## Task directions
Exact repetition of the data below is required.

[Dataset entries]

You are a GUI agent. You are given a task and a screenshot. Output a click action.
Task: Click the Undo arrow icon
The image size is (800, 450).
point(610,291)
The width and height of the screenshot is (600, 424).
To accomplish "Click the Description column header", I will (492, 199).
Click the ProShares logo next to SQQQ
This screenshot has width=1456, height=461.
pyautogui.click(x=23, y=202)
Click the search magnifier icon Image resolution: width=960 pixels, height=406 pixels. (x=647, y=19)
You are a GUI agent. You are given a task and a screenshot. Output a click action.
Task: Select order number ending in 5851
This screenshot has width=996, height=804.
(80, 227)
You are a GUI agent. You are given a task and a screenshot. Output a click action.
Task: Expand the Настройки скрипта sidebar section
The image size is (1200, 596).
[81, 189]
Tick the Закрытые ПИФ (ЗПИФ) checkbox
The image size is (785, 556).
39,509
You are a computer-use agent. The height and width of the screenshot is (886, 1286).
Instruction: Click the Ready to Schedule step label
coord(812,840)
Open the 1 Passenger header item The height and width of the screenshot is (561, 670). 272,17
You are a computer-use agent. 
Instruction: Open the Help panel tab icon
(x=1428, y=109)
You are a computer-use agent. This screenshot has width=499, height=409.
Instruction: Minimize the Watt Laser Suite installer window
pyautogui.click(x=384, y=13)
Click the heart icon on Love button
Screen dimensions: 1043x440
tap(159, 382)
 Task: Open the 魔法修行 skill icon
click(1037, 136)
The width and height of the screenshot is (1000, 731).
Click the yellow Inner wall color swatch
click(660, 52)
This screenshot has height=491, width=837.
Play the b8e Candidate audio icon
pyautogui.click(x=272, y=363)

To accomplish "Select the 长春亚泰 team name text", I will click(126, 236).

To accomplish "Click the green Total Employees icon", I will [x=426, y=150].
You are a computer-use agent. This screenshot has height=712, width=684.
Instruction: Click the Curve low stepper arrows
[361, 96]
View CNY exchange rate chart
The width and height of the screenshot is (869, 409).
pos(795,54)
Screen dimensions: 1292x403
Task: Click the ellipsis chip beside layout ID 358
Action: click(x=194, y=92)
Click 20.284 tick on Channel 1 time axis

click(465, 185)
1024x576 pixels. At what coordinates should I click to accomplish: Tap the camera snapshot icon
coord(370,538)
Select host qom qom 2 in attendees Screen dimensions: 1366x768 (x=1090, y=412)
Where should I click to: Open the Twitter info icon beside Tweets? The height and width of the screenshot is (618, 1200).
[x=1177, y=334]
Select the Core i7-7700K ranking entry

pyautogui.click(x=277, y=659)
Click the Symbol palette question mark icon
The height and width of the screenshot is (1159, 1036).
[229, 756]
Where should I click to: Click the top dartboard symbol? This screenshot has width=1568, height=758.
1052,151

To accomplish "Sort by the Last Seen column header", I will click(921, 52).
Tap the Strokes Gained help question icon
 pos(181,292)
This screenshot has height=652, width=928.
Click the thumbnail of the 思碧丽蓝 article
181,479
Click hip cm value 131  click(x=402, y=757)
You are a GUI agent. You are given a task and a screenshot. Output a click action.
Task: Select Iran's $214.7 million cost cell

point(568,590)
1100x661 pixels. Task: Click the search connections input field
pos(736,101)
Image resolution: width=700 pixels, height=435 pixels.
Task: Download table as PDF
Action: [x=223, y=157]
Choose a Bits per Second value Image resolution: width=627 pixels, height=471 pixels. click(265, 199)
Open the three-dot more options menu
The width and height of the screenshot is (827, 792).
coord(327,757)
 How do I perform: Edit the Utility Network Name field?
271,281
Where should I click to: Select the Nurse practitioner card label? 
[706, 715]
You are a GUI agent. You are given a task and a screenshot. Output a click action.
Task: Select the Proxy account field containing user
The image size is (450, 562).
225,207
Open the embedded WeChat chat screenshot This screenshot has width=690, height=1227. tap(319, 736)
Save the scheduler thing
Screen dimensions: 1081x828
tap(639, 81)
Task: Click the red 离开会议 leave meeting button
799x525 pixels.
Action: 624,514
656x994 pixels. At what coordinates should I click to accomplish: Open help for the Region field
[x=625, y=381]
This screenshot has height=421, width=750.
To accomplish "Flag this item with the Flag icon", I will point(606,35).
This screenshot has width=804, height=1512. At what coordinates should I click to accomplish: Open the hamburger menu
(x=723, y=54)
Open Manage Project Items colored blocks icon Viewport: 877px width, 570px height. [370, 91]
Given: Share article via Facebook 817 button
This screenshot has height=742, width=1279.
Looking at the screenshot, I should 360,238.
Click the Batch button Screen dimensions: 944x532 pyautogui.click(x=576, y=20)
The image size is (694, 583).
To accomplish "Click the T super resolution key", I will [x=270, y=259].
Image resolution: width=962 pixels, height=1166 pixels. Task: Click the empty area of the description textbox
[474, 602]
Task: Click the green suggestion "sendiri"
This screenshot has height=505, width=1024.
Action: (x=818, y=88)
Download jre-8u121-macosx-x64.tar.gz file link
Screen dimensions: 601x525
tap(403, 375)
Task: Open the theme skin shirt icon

## Exercise result
You are a GUI agent. You are given a task and a screenshot. Output a click action.
Task: Click the Undo arrow icon
The image size is (800, 450).
point(610,291)
The width and height of the screenshot is (600, 424).
To accomplish "Click the Description column header", I will (492, 199).
Click the ProShares logo next to SQQQ
This screenshot has width=1456, height=461.
pyautogui.click(x=23, y=202)
Click the search magnifier icon Image resolution: width=960 pixels, height=406 pixels. (x=647, y=19)
You are a GUI agent. You are given a task and a screenshot. Output a click action.
Task: Select order number ending in 5851
This screenshot has width=996, height=804.
(80, 227)
You are a GUI agent. You are given a task and a screenshot. Output a click action.
Task: Expand the Настройки скрипта sidebar section
The image size is (1200, 596).
[81, 189]
Tick the Закрытые ПИФ (ЗПИФ) checkbox
The image size is (785, 556).
39,509
You are a computer-use agent. The height and width of the screenshot is (886, 1286).
Instruction: Click the Ready to Schedule step label
coord(812,840)
Open the 1 Passenger header item The height and width of the screenshot is (561, 670). 272,17
You are a computer-use agent. 
Instruction: Open the Help panel tab icon
(x=1428, y=109)
You are a computer-use agent. This screenshot has width=499, height=409.
Instruction: Minimize the Watt Laser Suite installer window
pyautogui.click(x=384, y=13)
Click the heart icon on Love button
Screen dimensions: 1043x440
tap(159, 382)
 Task: Open the 魔法修行 skill icon
click(1037, 136)
The width and height of the screenshot is (1000, 731).
Click the yellow Inner wall color swatch
click(660, 52)
This screenshot has height=491, width=837.
Play the b8e Candidate audio icon
pyautogui.click(x=272, y=363)

To accomplish "Select the 长春亚泰 team name text", I will click(126, 236).

To accomplish "Click the green Total Employees icon", I will [x=426, y=150].
You are a computer-use agent. This screenshot has height=712, width=684.
Instruction: Click the Curve low stepper arrows
[361, 96]
View CNY exchange rate chart
The width and height of the screenshot is (869, 409).
pos(795,54)
Screen dimensions: 1292x403
Task: Click the ellipsis chip beside layout ID 358
Action: click(x=194, y=92)
Click 20.284 tick on Channel 1 time axis

click(465, 185)
1024x576 pixels. At what coordinates should I click to accomplish: Tap the camera snapshot icon
coord(370,538)
Select host qom qom 2 in attendees Screen dimensions: 1366x768 (x=1090, y=412)
Where should I click to: Open the Twitter info icon beside Tweets? The height and width of the screenshot is (618, 1200).
[x=1177, y=334]
Select the Core i7-7700K ranking entry

pyautogui.click(x=277, y=659)
Click the Symbol palette question mark icon
The height and width of the screenshot is (1159, 1036).
[229, 756]
Where should I click to: Click the top dartboard symbol? This screenshot has width=1568, height=758.
1052,151

To accomplish "Sort by the Last Seen column header", I will click(921, 52).
Tap the Strokes Gained help question icon
 pos(181,292)
This screenshot has height=652, width=928.
Click the thumbnail of the 思碧丽蓝 article
181,479
Click hip cm value 131  click(x=402, y=757)
You are a GUI agent. You are given a task and a screenshot. Output a click action.
Task: Select Iran's $214.7 million cost cell

point(568,590)
1100x661 pixels. Task: Click the search connections input field
pos(736,101)
Image resolution: width=700 pixels, height=435 pixels.
Task: Download table as PDF
Action: [x=223, y=157]
Choose a Bits per Second value Image resolution: width=627 pixels, height=471 pixels. click(265, 199)
Open the three-dot more options menu
The width and height of the screenshot is (827, 792).
coord(327,757)
 How do I perform: Edit the Utility Network Name field?
271,281
Where should I click to: Select the Nurse practitioner card label? 
[706, 715]
You are a GUI agent. You are given a task and a screenshot. Output a click action.
Task: Select the Proxy account field containing user
The image size is (450, 562).
225,207
Open the embedded WeChat chat screenshot This screenshot has width=690, height=1227. tap(319, 736)
Save the scheduler thing
Screen dimensions: 1081x828
tap(639, 81)
Task: Click the red 离开会议 leave meeting button
799x525 pixels.
Action: 624,514
656x994 pixels. At what coordinates should I click to accomplish: Open help for the Region field
[x=625, y=381]
This screenshot has height=421, width=750.
To accomplish "Flag this item with the Flag icon", I will point(606,35).
This screenshot has width=804, height=1512. At what coordinates should I click to accomplish: Open the hamburger menu
(x=723, y=54)
Open Manage Project Items colored blocks icon Viewport: 877px width, 570px height. [370, 91]
Given: Share article via Facebook 817 button
This screenshot has height=742, width=1279.
Looking at the screenshot, I should 360,238.
Click the Batch button Screen dimensions: 944x532 pyautogui.click(x=576, y=20)
The image size is (694, 583).
To accomplish "Click the T super resolution key", I will [x=270, y=259].
Image resolution: width=962 pixels, height=1166 pixels. Task: Click the empty area of the description textbox
[474, 602]
Task: Click the green suggestion "sendiri"
This screenshot has height=505, width=1024.
Action: (x=818, y=88)
Download jre-8u121-macosx-x64.tar.gz file link
Screen dimensions: 601x525
tap(403, 375)
Task: Open the theme skin shirt icon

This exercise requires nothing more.